- DIRECTIVES -
- a) Condense the Amanda Carr profile into two sentences.
- b) Write the next part of the Amanda Carr profile, picking up after its final sentence.

- SELECTION -
— Begin —
Amanda Carr

Personal information
- Full name: Amanda Mildred Carr
- Nickname: Yong (Thai: หย็อง)
- Born: June 24, 1990 (age 36) Punta Gorda, Florida, U.S.
- Height: 5 ft 6 in (1.68 m)
- Weight: 135 lb (61 kg)

Team information
- Discipline: Bicycle motocross (BMX)
- Role: Rider

Medal record
Women's BMX racing
Representing Thailand
Asian Games
| Gold medal – first place | 2014 Incehon | Women's BMX |

= Amanda Carr (BMX rider) =

Thai-American BMX cyclist

Amanda Mildred Carr (อะแมนดา มิลเดรด คาร์; born June 24, 1990) is a Thai-American BMX cyclist.

==Early life==
Carr started BMX when she was 5, after being convinced by her cousins. Carr attended Charlotte High School in Punta Gorda, Florida During high school she earned 17 varsity letters in sports such as golf, track and field, weight lifting and soccer, while maintaining a 3.84 GPA. Carr came in 4th place in the 139lb weight class at the Florida HS AA State Championships in weightlifting with a 150 lb. Bench Press and a 155 lb. Clean & Jerk. Her track and field and soccer skills led to additional opportunities after high school. In 2008, she was a member of the North Carolina State University Women's Soccer team; however she transferred to Florida State University in the spring of 2009. At FSU, taking advantage of her diverse athletic background, Amanda began preparing to compete with the track and field team in the Heptathlon.
— End —
- SUPPLIED INFORMATION -
— Begin —
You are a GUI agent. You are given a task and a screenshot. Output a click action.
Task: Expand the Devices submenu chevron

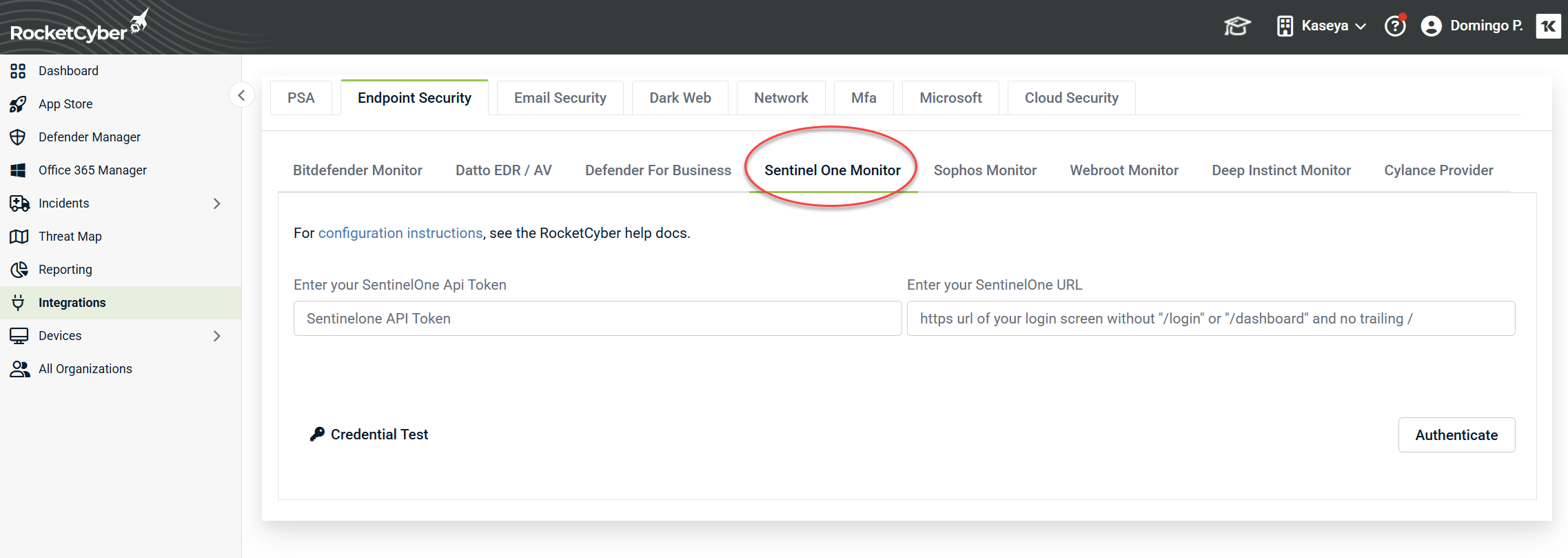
— End —
- RESPONSES IN ORDER -
- a) Amanda Mildred Carr, born June 24, 1990, is a Thai-American BMX cyclist who won the gold medal in women's BMX for Thailand at the 2014 Asian Games. She started BMX at age 5, earned 17 varsity letters at Charlotte High School in Punta Gorda, Florida, played on the North Carolina State University women's soccer team in 2008, and transferred to Florida State University in spring 2009, where she began preparing to compete in the heptathlon.

- b)
== Personal life ==
Carr holds dual US and Thai citizenship. She has an American father and a Thai mother from Udon Thani. Her father is a lawyer and a former US Air Force member. After training under USA Cycling for several years, Carr chose to change her country designation to compete for Thailand in BMX. Carr is a fluent Thai Isan speaker of the North Eastern dialect of Thailand, as her mother taught her the Thai Isan Dialect when she was little, they spoke the Thai North Eastern Dialect.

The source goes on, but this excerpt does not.